REQUIREMENT:
Print each of the rows below word for word and omit the pictures.

=== STORED RECORDS ===

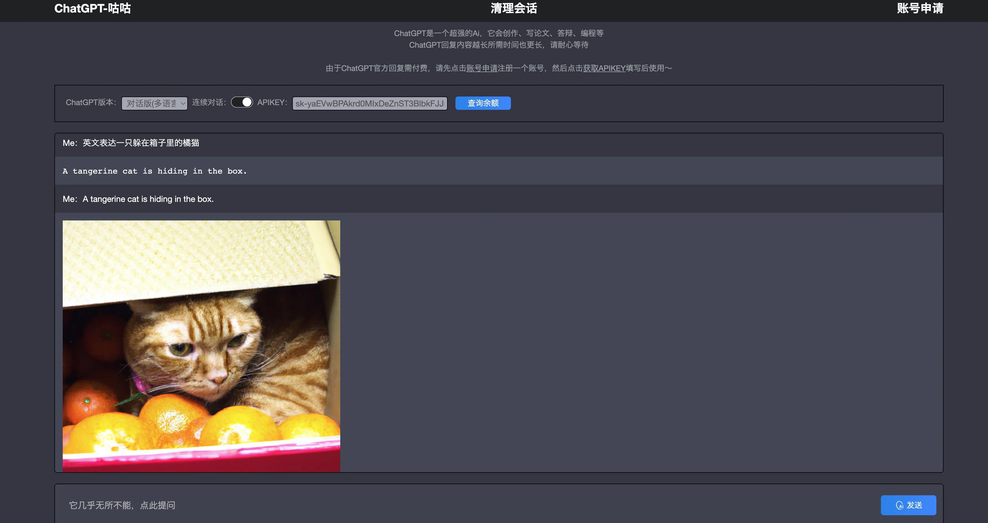Click the 查询余额 button
Viewport: 988px width, 523px height.
[482, 103]
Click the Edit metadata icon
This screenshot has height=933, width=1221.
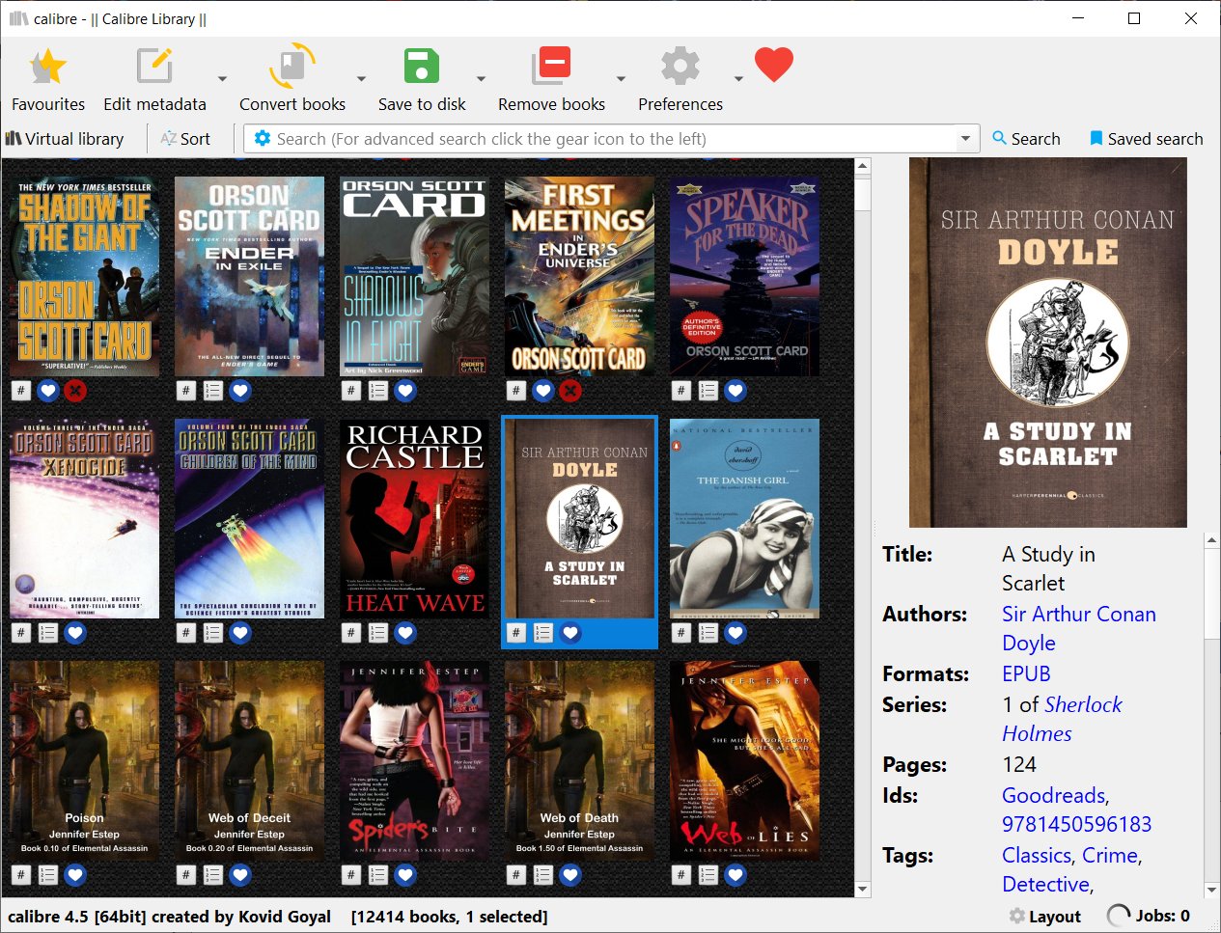point(154,68)
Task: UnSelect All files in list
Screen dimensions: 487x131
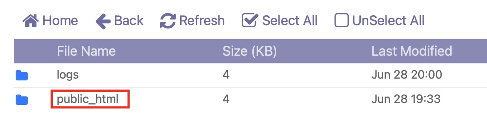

===

RESPONSE TO THE TASK:
Click the 查询余额 button
Viewport: 988px width, 523px height.
[482, 103]
Click the Edit metadata icon
This screenshot has height=933, width=1221.
point(154,68)
Task: UnSelect All files in list
Screen dimensions: 487x131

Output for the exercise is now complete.